Data extracted from a collection
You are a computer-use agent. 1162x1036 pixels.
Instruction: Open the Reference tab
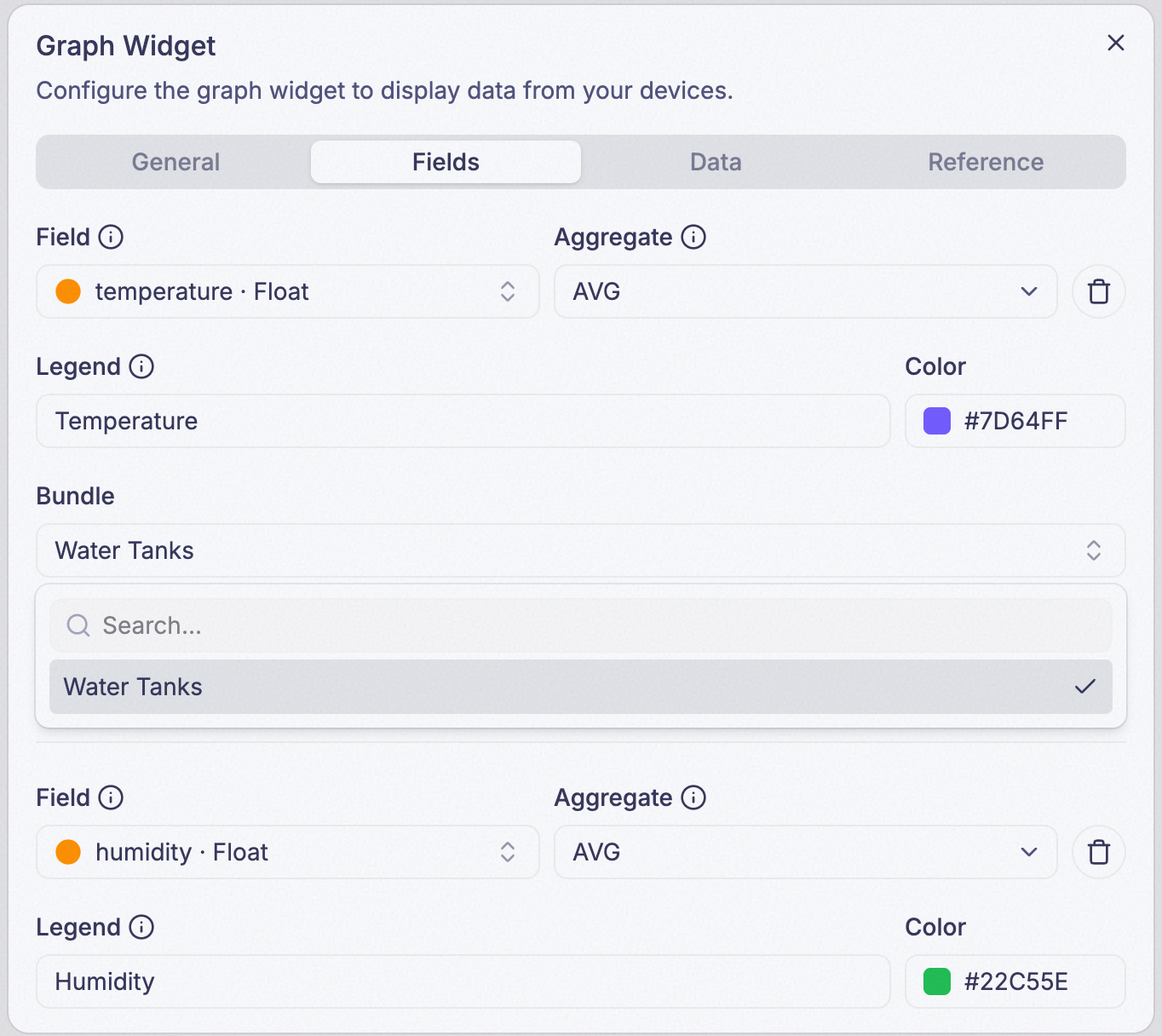click(x=986, y=162)
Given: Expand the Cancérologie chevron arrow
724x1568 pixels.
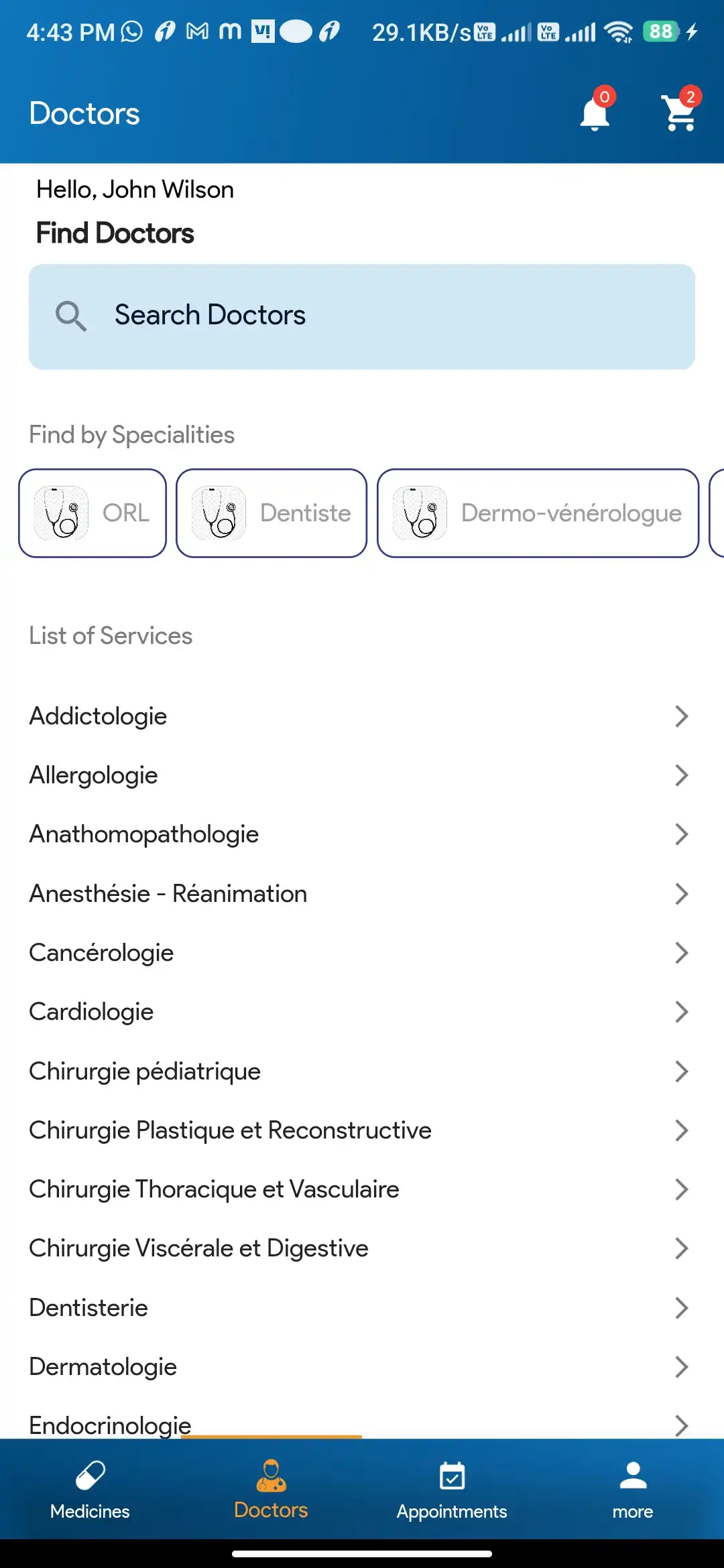Looking at the screenshot, I should (681, 953).

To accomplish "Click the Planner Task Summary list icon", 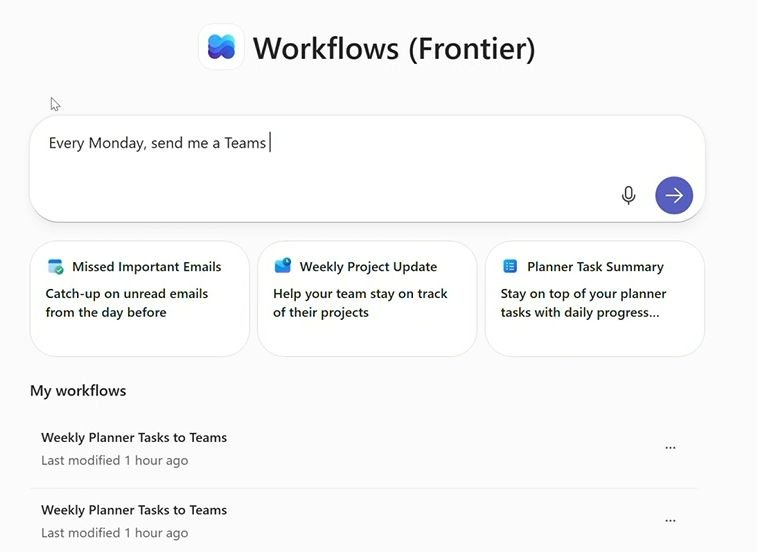I will pyautogui.click(x=510, y=266).
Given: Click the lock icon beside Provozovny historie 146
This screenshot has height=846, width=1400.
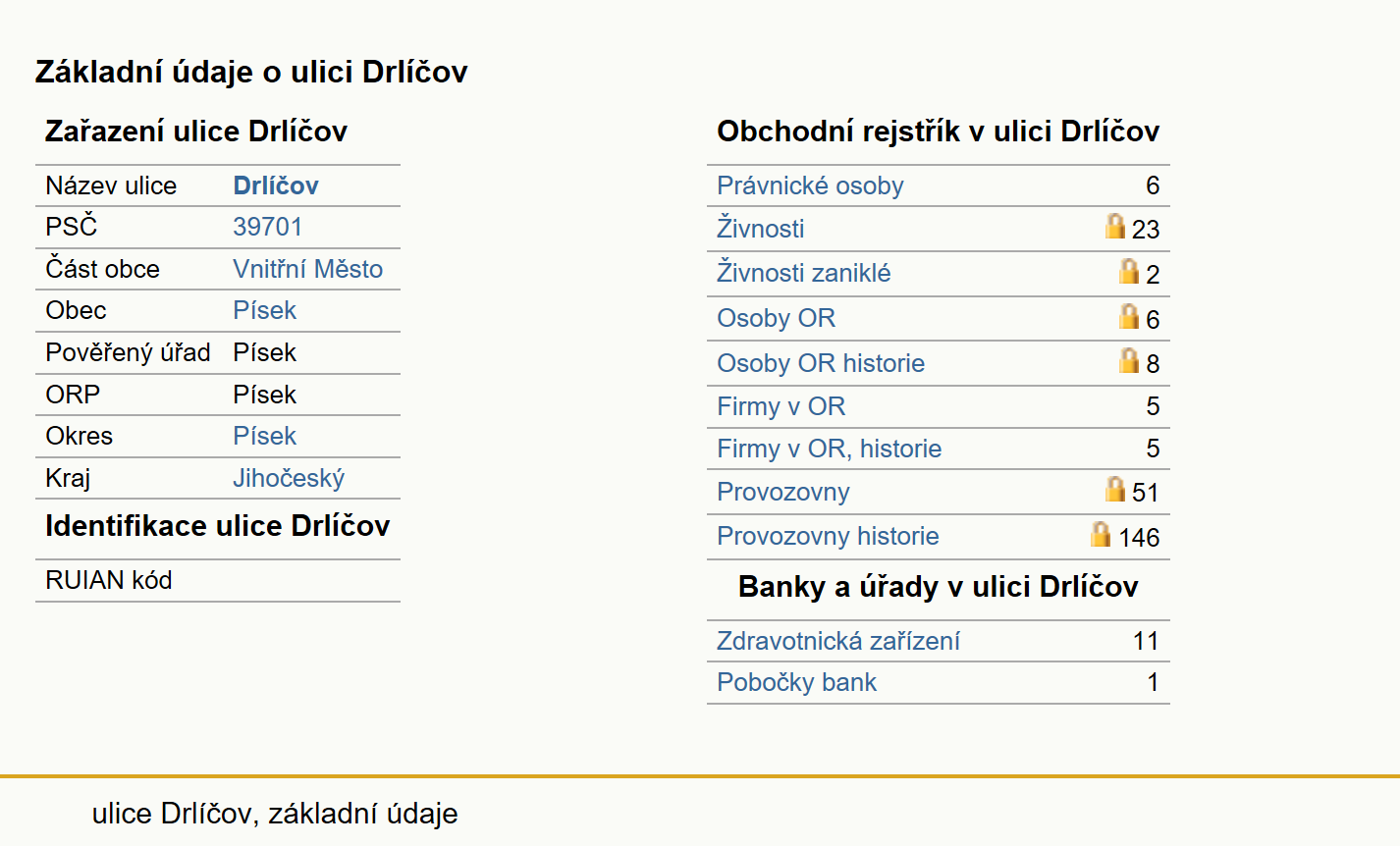Looking at the screenshot, I should 1101,534.
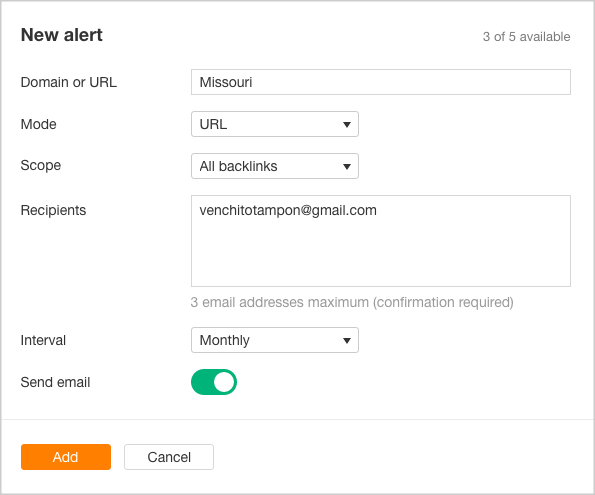
Task: Open the Mode dropdown showing URL
Action: (275, 124)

What to do:
Each line in the records above that contains the word "Given" must be copied.

Task response:
Given: Expand the Cancérologie chevron arrow
Given: Click the lock icon beside Provozovny historie 146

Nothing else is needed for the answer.